## Requisitos de la tarea
Extrae sin cambios las líneas del material desde la que contiene "Newsletter: 3rd May 2026 (212, 116)" hasta la que contiene "Walsingham [Walsingham (6 items)] (227, 302)", ambas incluidas.

## Datos del ejercicio
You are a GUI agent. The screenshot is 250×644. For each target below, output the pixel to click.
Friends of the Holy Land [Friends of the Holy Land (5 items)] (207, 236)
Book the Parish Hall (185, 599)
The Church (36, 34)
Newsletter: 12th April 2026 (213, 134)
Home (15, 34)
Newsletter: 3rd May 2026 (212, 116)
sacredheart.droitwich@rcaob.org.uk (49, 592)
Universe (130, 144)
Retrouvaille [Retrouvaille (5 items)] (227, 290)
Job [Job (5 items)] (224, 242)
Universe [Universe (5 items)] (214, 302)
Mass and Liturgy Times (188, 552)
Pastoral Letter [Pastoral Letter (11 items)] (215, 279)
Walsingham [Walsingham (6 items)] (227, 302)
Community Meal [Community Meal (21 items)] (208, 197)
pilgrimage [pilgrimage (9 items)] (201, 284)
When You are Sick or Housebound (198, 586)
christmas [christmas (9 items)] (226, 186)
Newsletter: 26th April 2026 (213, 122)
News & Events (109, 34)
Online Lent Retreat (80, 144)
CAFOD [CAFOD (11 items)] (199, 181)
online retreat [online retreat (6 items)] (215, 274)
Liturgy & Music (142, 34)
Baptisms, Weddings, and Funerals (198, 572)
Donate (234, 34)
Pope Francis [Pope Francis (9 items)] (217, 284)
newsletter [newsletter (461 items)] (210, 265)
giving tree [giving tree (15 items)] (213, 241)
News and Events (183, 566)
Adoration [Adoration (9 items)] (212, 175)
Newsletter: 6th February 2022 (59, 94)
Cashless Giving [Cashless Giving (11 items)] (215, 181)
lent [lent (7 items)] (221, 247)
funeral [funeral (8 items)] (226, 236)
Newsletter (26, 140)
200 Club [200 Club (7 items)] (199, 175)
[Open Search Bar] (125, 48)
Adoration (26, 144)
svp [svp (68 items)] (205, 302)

## Resultado
Newsletter: 3rd May 2026 (212, 116)
sacredheart.droitwich@rcaob.org.uk (49, 592)
Universe (130, 144)
Retrouvaille [Retrouvaille (5 items)] (227, 290)
Job [Job (5 items)] (224, 242)
Universe [Universe (5 items)] (214, 302)
Mass and Liturgy Times (188, 552)
Pastoral Letter [Pastoral Letter (11 items)] (215, 279)
Walsingham [Walsingham (6 items)] (227, 302)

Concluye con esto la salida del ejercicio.